## Problem
This exercise calls for every line of the listing below that contains the word "agent".

** Records supplied follows **

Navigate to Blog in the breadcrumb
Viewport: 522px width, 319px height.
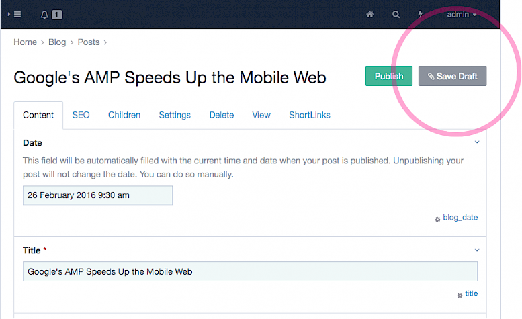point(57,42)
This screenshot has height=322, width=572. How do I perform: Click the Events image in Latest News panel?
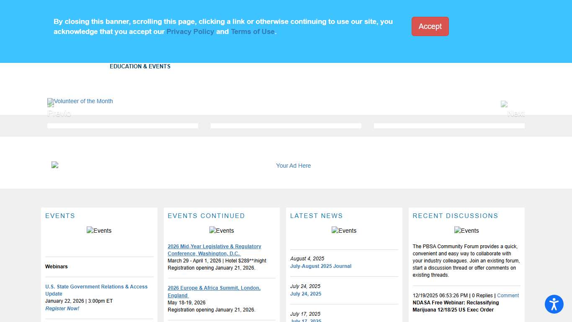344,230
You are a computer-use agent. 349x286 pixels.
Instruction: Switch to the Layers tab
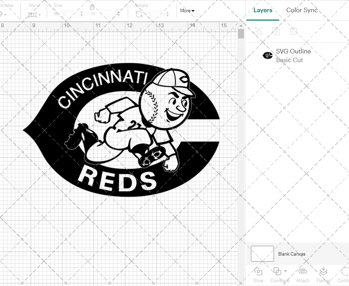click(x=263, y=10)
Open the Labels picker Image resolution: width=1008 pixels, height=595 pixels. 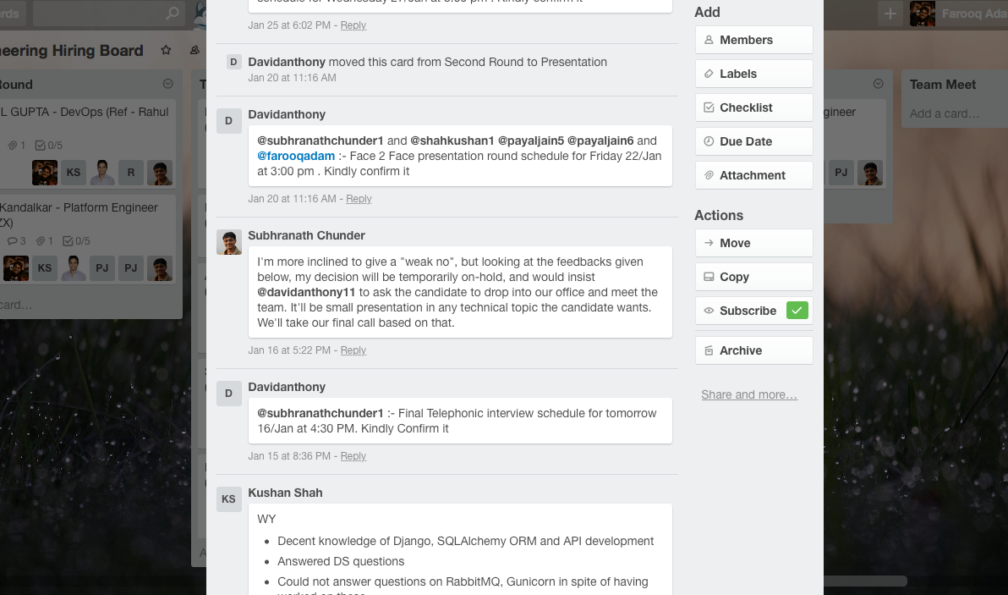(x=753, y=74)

** End of Records supplied **
** Records supplied follows **

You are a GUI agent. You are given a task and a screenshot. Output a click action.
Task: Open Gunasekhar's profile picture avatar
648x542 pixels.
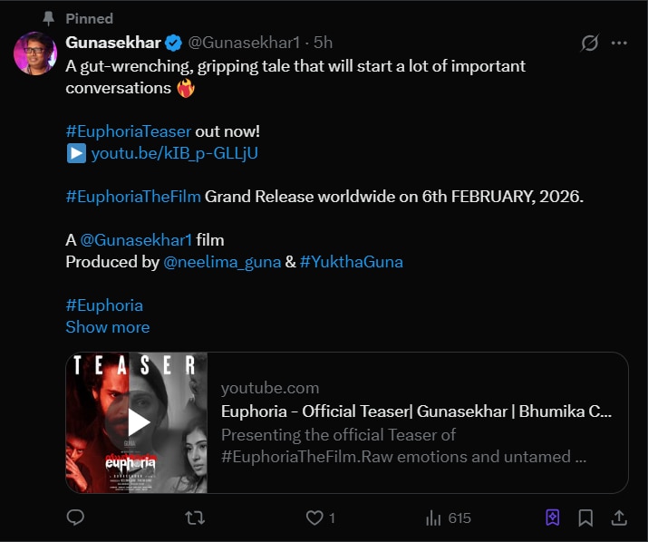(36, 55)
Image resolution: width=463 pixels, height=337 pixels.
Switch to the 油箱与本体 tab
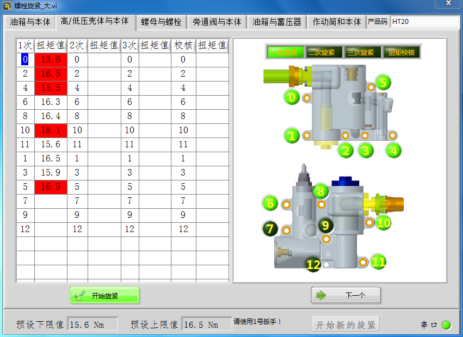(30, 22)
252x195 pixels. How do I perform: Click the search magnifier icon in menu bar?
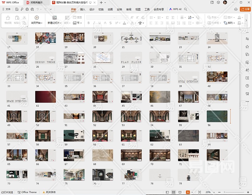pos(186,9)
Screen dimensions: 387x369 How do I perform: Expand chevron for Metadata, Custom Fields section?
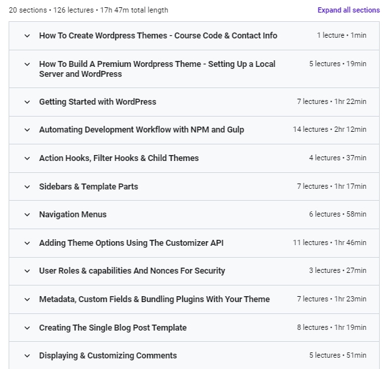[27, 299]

** End of Records supplied **
** Records supplied follows **

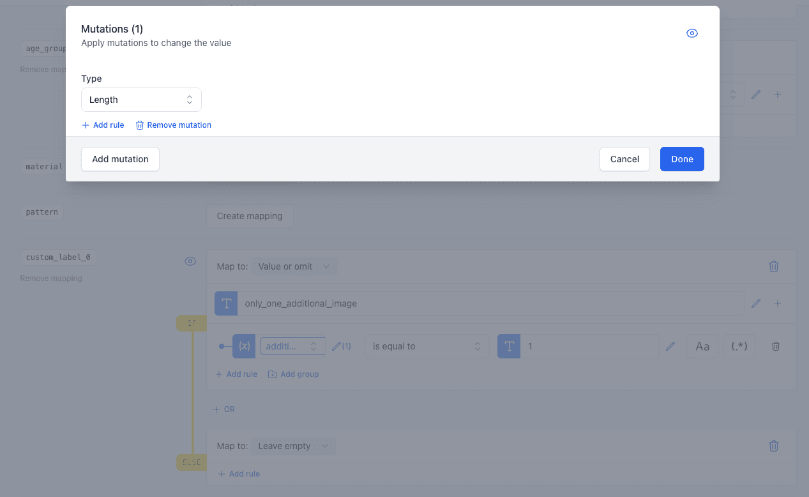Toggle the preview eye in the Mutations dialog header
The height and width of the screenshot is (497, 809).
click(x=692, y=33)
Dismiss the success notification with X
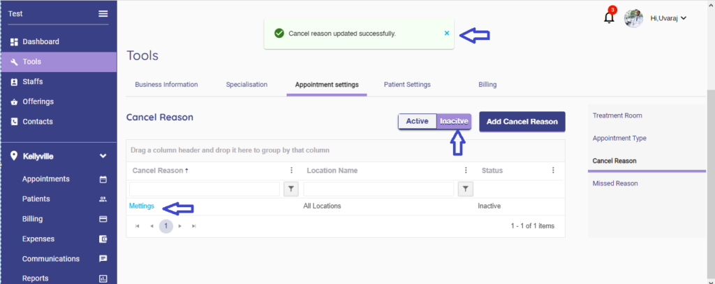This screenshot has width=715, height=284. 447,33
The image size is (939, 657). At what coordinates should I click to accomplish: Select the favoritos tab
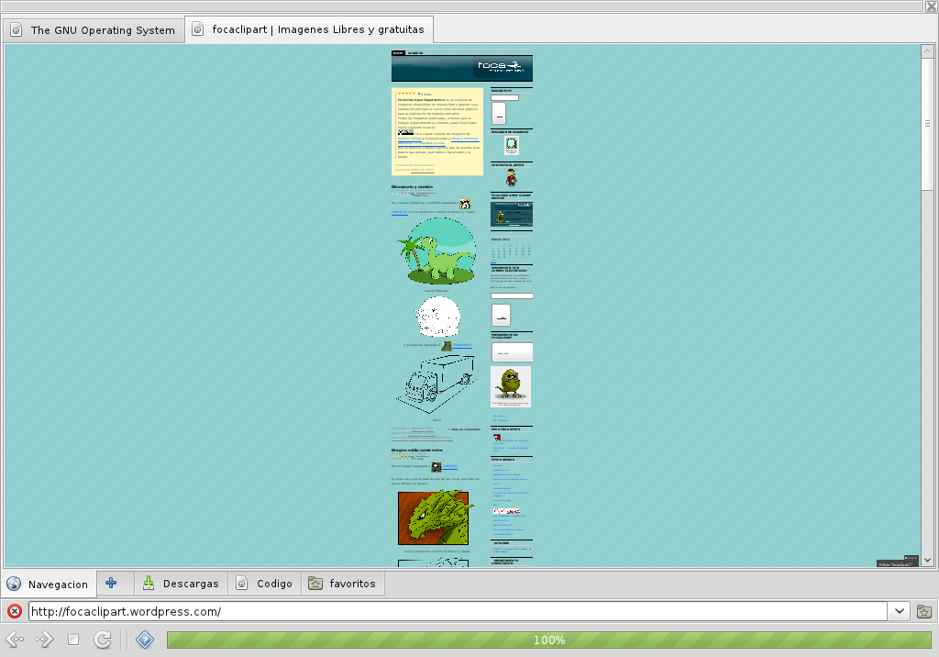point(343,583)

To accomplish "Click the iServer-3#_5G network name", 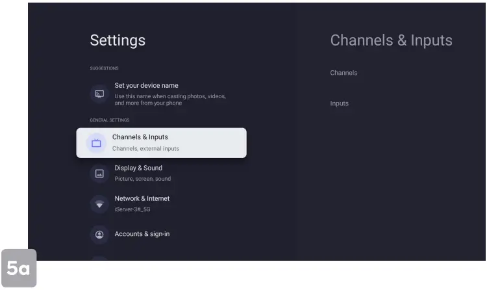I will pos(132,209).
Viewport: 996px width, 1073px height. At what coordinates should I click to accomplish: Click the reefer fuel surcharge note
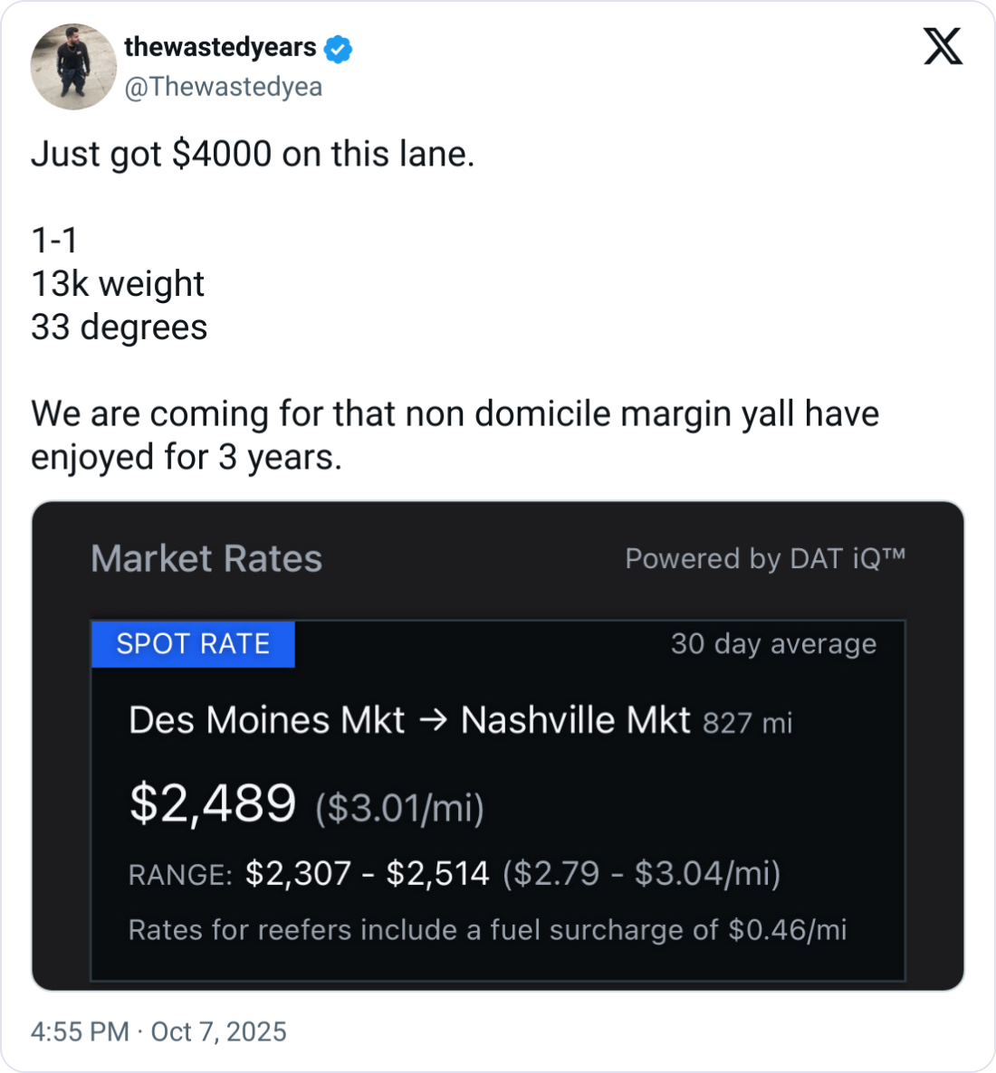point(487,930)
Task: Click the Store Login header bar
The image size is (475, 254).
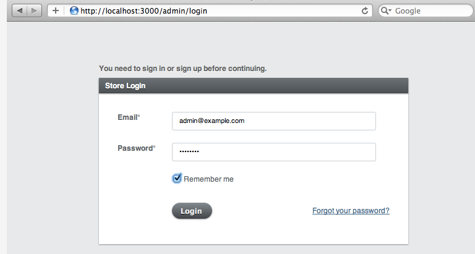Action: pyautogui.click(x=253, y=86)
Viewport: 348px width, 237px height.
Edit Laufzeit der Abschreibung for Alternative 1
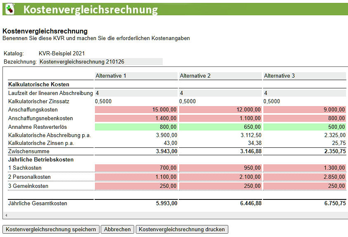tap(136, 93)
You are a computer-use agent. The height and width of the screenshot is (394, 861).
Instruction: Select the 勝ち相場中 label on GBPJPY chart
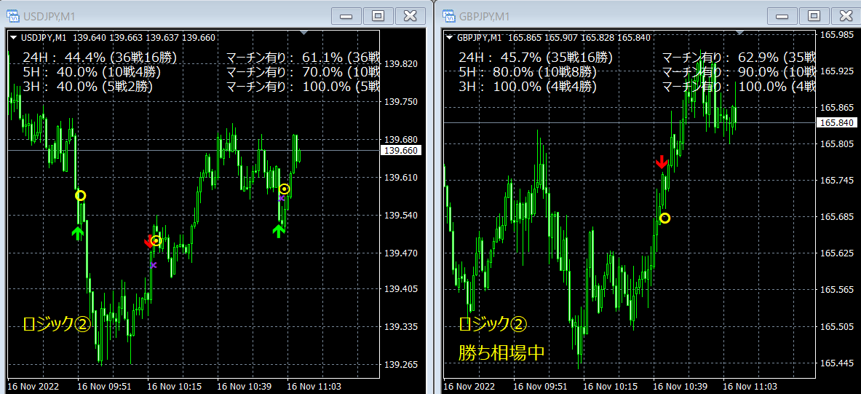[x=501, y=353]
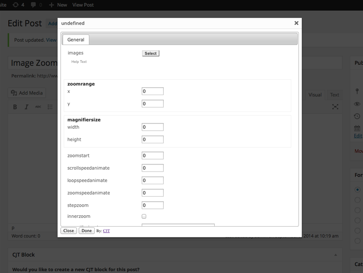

** End of Records supplied **

## Completed exercise
You are a computer-use agent. 349x286 pixels.
You are a GUI agent. You are given a task and a screenshot. Output a click action.
You are a computer-use agent. The height and width of the screenshot is (394, 861).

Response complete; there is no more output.